Domonic Venz, Maritime NZ’s Assistant Compliance Manager for Southern Region, who has an experience on commercial fishing, says float-free EPIRBs really do increase your chances of survival because they call for help when you can’t. It’s easy to get one on your boat, he says.
Undoubtedly, float-free EPIRBs will save lives. We all know the sea can be an unforgiving mistress: you’re a minuscule speck, a needle in the proverbial haystack. You’ll be glad that you installed that float-free beacon, which calls for help when you can’t.
Domonic Venz, stated in the Maritime NZ’s reminder.
Seafarers can still manually activate a float-free EPIRB if they find themselves in an emergency situation and have the time to do so.
A float-free auto-activating EPIRB can send a call for help within minutes of being submerged in water, without any action by the crew. Float-free EPIRBs offer significant safety advantages for crew and passengers on vessels in distress. From January 2021, float-free auto-activating EPIRBs will be mandatory in Australia, too.

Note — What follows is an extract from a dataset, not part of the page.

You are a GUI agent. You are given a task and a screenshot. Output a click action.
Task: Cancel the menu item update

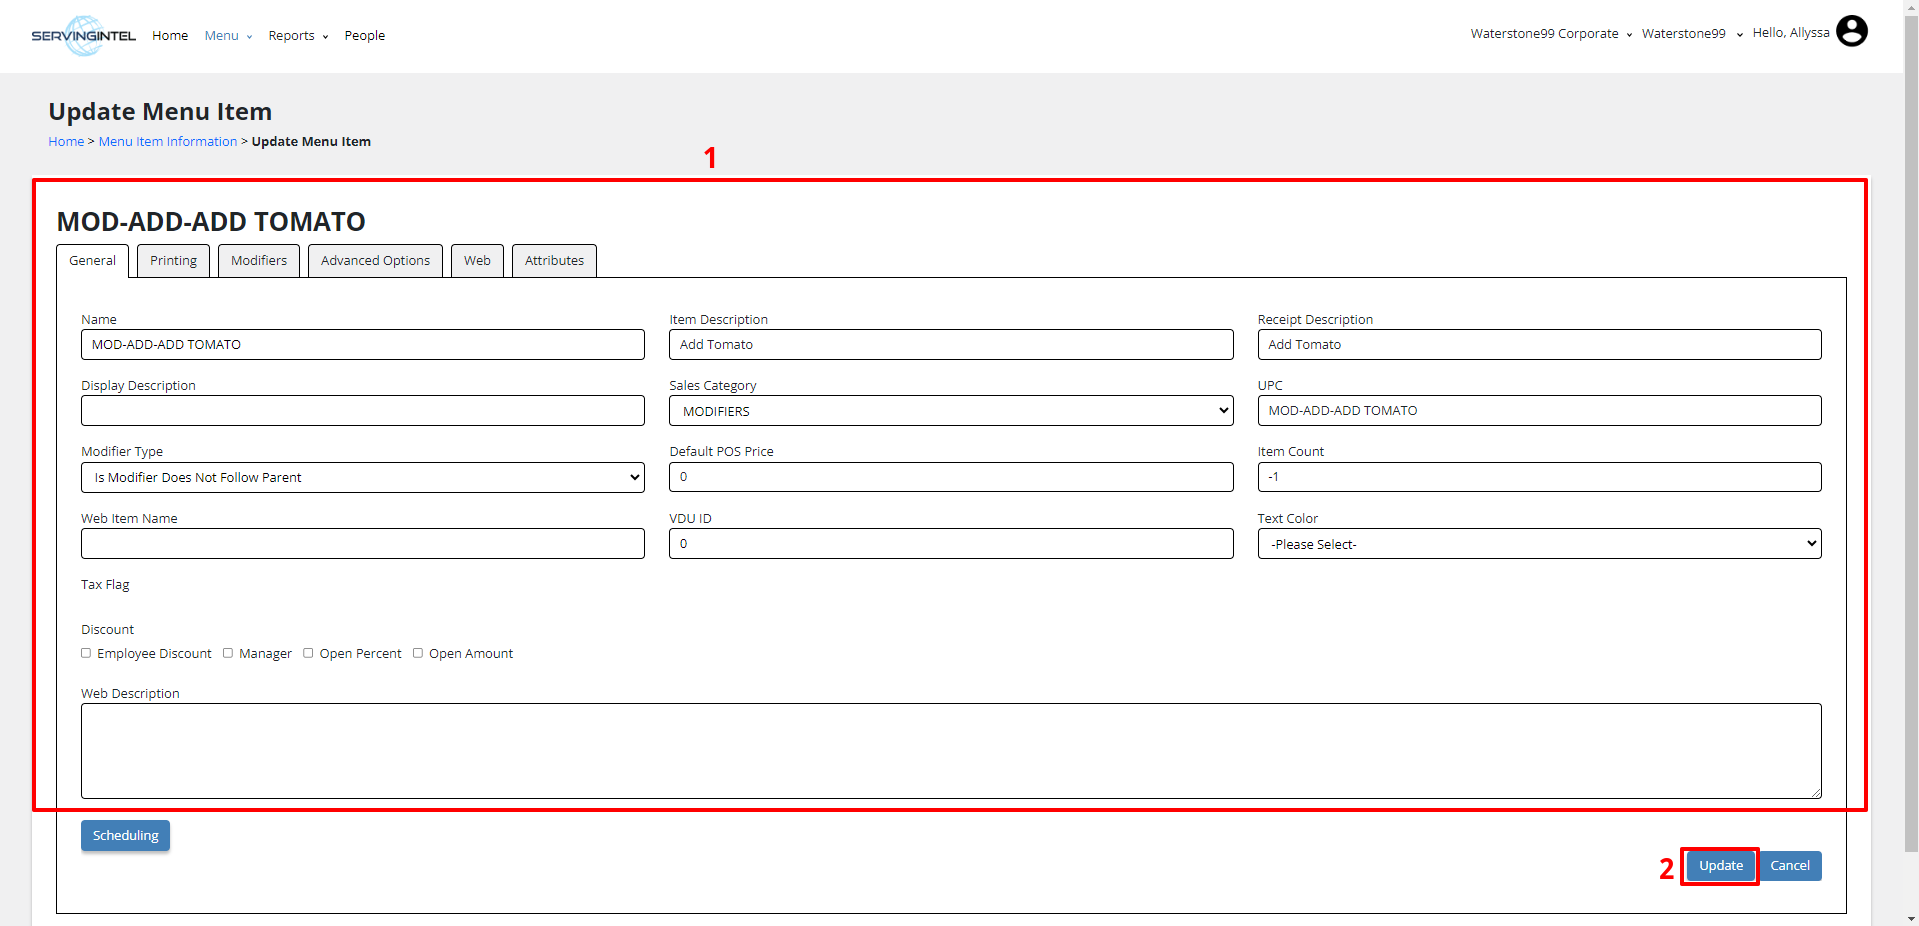point(1789,866)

Compulsory float-free EPIRBs are supported by the industry. The requirement was introduced following the deaths of 24 people over the last 11 years on inshore fishing boats that sank with manual EPIRBs on board that were unable to be deployed. The rule change was announced in February this year.
‘Outside enclosed waters’ refers to areas outside harbours, estuaries and other inland or sheltered waters.